All that taken into account, however, followers of Evans's career will no doubt notice that parts of the album come across as a bit more pop-oriented than some of her previous work, in particular the title track, which Evans thinks sounds as if it could be recorded by Belinda Carlisle: "Something like that, or even Reba McEntire in the '80s and '90s."

At any rate, it doesn't sound like anything on the radio these days. And that's fine with Evans. "I don't think I deliberately tried to make a pop sounding record. It just kind of happened that way. And what happens with me a lot of times is I will find a song that then becomes like the centerpiece to the project. Sort of like when you're decorating a room and you have this painting, and you love this painting. And so you're going to decorate the entire room around this one painting. Slow Me Down' was that song on this project. So when we found [it], I was like, this is the starting point. This is the heart, this is the centerpiece of the whole project. And so everything I do now kind of needs to work in the context of this song."

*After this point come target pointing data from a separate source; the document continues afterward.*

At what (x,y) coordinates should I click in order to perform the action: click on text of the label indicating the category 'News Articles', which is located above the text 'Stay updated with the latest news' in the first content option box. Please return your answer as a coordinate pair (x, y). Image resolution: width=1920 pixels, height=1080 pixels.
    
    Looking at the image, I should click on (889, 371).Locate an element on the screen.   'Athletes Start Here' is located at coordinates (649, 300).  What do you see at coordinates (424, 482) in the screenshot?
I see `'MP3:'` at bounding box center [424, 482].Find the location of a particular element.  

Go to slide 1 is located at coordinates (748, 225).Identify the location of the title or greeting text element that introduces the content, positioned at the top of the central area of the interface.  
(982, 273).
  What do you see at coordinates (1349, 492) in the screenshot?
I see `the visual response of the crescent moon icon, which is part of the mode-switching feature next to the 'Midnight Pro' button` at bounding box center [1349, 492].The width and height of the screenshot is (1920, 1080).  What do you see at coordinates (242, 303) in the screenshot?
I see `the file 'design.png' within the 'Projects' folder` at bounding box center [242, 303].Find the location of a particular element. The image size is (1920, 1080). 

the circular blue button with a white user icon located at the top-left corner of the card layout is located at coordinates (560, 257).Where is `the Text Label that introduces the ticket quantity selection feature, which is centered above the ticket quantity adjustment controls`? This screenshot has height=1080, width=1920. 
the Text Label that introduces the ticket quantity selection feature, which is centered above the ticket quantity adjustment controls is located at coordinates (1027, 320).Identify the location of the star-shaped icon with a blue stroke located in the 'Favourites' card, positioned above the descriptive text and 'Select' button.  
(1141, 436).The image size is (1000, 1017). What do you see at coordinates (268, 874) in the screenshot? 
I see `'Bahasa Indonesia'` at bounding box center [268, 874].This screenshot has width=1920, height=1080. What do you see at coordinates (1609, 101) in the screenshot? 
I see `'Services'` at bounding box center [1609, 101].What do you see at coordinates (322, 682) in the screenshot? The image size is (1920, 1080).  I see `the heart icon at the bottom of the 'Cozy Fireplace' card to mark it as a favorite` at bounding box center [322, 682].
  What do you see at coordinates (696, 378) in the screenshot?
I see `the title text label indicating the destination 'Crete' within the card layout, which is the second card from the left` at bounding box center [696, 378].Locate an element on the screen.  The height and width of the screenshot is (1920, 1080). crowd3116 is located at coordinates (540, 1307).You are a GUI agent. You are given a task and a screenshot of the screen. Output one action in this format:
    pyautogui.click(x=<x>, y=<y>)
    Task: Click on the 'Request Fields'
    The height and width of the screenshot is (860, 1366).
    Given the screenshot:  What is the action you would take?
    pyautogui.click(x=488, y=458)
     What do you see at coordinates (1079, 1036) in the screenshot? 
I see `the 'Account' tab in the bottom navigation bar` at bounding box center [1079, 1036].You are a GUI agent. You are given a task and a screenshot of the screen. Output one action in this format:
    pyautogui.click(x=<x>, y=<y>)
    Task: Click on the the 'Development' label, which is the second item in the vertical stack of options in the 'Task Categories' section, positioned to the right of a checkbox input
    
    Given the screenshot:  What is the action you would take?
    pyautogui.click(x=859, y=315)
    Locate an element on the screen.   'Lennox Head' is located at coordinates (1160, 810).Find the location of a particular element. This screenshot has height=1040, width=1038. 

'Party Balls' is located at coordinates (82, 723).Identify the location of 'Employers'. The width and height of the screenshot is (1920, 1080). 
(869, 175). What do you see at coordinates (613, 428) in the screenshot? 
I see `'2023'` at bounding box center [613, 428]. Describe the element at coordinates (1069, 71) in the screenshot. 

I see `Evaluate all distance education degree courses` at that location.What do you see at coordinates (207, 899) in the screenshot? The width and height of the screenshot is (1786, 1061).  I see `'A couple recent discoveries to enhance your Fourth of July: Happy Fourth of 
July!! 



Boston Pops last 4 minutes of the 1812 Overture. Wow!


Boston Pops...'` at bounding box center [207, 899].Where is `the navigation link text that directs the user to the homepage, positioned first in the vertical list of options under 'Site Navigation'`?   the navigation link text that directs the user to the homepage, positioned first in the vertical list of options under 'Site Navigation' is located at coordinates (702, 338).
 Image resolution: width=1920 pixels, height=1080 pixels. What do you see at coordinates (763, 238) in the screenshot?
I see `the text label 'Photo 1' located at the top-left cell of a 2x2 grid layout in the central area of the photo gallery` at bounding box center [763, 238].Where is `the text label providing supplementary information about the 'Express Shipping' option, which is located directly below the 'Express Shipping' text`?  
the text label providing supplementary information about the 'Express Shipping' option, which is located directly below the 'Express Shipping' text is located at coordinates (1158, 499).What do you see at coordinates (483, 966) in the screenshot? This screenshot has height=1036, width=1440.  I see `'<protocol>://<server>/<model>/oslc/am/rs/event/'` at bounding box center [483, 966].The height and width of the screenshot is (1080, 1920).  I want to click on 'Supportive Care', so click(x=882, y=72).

Overall, Evans seems to radiate contentment with where she is in life: Both unable to "slow down" and certainly more than "a little bit stronger!" When the 43-year-old was asked how she feels about being such a great role model for women over 40, she answers honestly: "You know, I feel younger than I did in my 30s...I mean I really do. I feel like I look better. I feel like I sing better. I feel like I have more energy. And I'm not really sure why"

"I think knowledge is power, and so the more you learn about yourself, the more you can actually take control of who you want to be, and how you want to look, and the way that you want your life to go."